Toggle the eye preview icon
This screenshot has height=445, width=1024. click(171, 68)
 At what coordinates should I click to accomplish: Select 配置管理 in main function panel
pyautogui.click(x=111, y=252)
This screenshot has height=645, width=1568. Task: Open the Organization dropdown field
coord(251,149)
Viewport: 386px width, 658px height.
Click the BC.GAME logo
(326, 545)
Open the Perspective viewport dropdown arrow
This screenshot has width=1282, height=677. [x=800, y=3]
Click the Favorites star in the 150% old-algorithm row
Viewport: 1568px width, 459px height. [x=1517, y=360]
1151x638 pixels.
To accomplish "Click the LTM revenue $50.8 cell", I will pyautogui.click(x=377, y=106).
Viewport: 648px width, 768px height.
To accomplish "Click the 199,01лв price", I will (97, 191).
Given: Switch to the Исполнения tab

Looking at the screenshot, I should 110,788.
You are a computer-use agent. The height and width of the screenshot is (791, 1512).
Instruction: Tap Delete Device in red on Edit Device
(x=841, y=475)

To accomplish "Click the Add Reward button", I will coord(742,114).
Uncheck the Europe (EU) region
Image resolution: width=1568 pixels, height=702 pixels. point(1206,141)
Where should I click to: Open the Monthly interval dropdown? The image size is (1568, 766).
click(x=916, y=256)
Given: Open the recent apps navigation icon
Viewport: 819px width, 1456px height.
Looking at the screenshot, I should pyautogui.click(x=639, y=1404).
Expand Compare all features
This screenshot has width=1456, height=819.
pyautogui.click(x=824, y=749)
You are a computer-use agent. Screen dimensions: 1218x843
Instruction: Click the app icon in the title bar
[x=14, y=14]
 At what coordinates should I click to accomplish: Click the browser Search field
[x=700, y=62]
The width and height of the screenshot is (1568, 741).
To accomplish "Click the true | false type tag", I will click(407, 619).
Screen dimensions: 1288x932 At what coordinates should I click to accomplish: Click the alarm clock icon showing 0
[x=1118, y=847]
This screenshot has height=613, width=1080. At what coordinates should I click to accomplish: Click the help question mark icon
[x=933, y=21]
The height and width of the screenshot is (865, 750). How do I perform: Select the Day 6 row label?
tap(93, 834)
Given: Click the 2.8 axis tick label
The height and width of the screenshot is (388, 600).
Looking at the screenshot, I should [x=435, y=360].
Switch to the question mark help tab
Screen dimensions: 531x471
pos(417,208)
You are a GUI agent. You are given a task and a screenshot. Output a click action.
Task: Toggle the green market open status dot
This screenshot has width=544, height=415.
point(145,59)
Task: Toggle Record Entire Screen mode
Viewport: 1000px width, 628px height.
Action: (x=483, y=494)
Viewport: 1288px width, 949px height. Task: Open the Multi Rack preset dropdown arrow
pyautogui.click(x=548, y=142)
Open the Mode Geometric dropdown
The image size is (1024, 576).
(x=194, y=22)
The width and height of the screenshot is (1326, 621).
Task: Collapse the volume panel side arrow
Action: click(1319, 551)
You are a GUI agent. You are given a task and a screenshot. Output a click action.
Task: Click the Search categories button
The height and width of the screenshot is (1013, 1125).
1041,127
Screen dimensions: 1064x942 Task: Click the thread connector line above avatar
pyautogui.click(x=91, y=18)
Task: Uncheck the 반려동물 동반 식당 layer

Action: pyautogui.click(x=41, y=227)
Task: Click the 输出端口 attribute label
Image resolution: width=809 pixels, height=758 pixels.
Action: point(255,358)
━━━━━━━━
TASK PROMPT:
Exactly reproduce the lines beginning with the one that contains "Task: Uncheck the 반려동물 동반 식당 layer" and ending with the last line of the material, both included. Leave out everything else.

RESULT OF THIS TASK:
Task: Uncheck the 반려동물 동반 식당 layer

Action: pyautogui.click(x=41, y=227)
Task: Click the 输出端口 attribute label
Image resolution: width=809 pixels, height=758 pixels.
Action: point(255,358)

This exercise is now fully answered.